> **EXERCISE DESCRIPTION**
Transcribe the entries below with complete accuracy, excluding the pictures.

(Stored data)

=== Begin Enclosure ===

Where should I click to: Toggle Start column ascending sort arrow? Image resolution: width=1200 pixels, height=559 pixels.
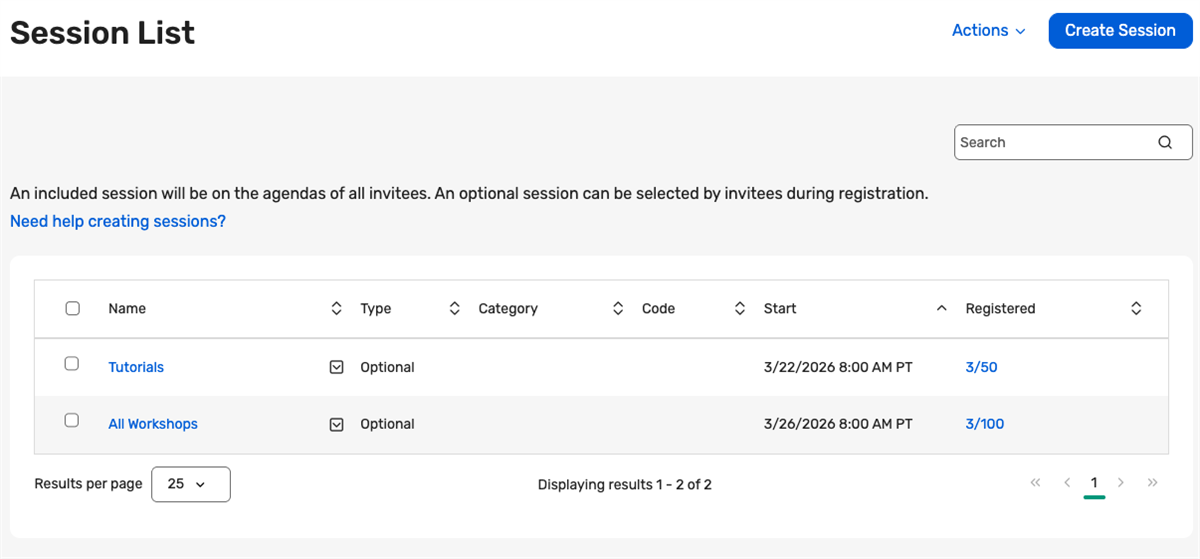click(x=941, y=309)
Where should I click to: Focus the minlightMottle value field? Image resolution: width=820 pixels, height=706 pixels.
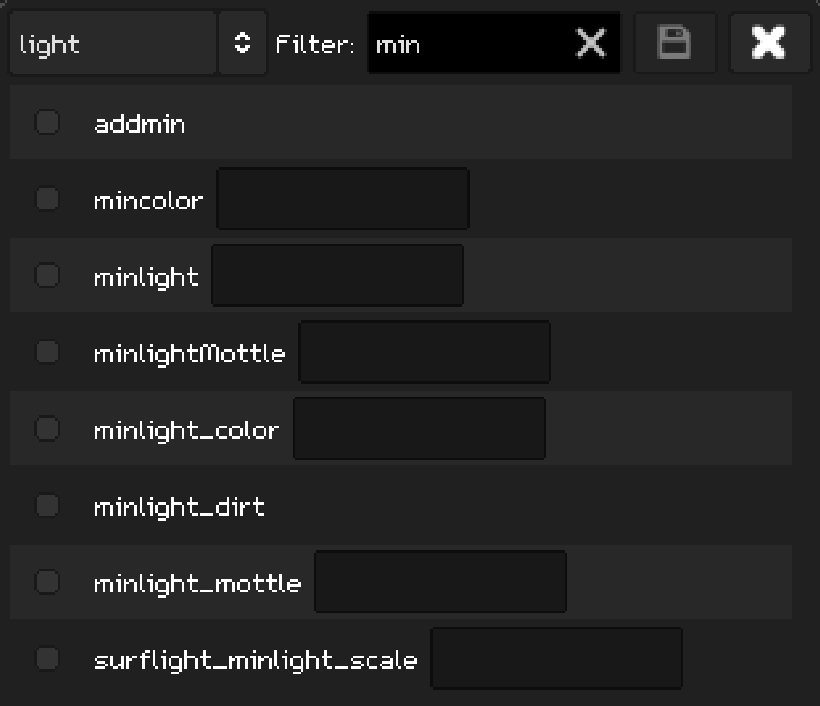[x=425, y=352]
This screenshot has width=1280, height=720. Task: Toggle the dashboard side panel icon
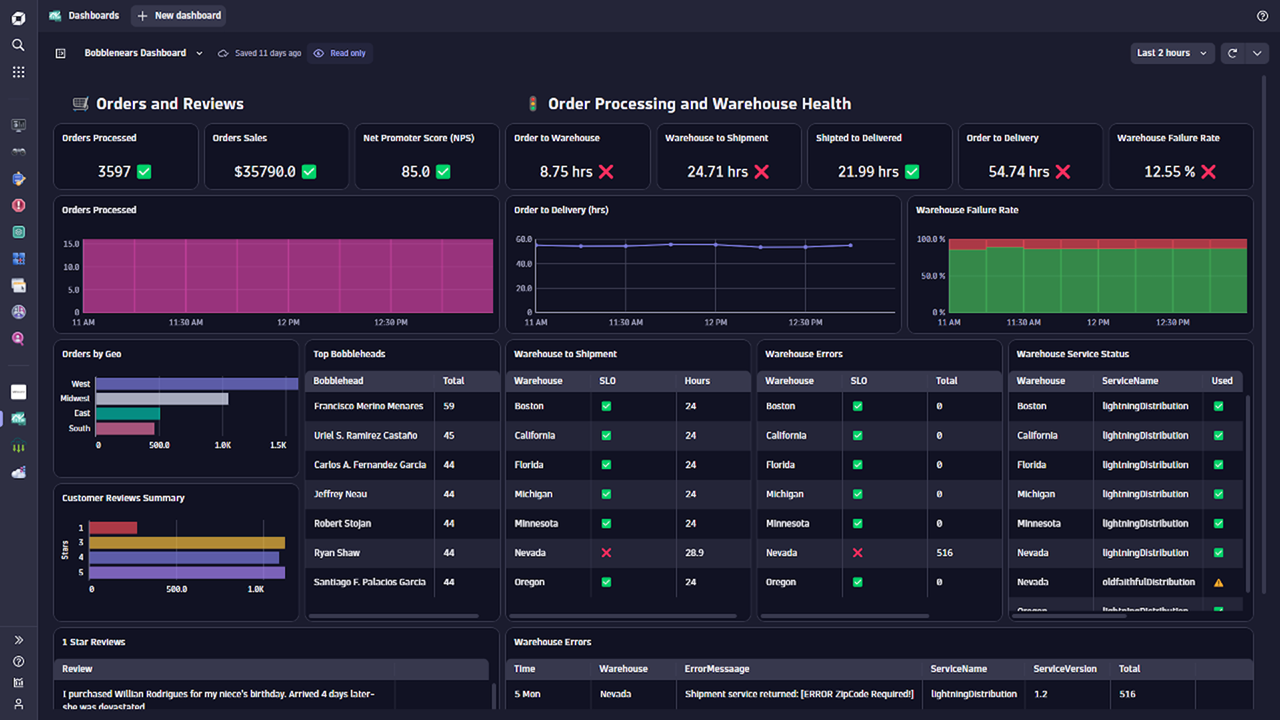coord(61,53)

=== End Enclosure ===

> **RESULT FOR THIS TASK**
Where should I click to: Toggle Start column ascending sort arrow? Image resolution: width=1200 pixels, height=559 pixels.
click(x=941, y=309)
Where should I click to: Focus the minlightMottle value field? Image resolution: width=820 pixels, height=706 pixels.
[x=425, y=352]
This screenshot has width=1280, height=720. Task: Toggle the dashboard side panel icon
coord(61,53)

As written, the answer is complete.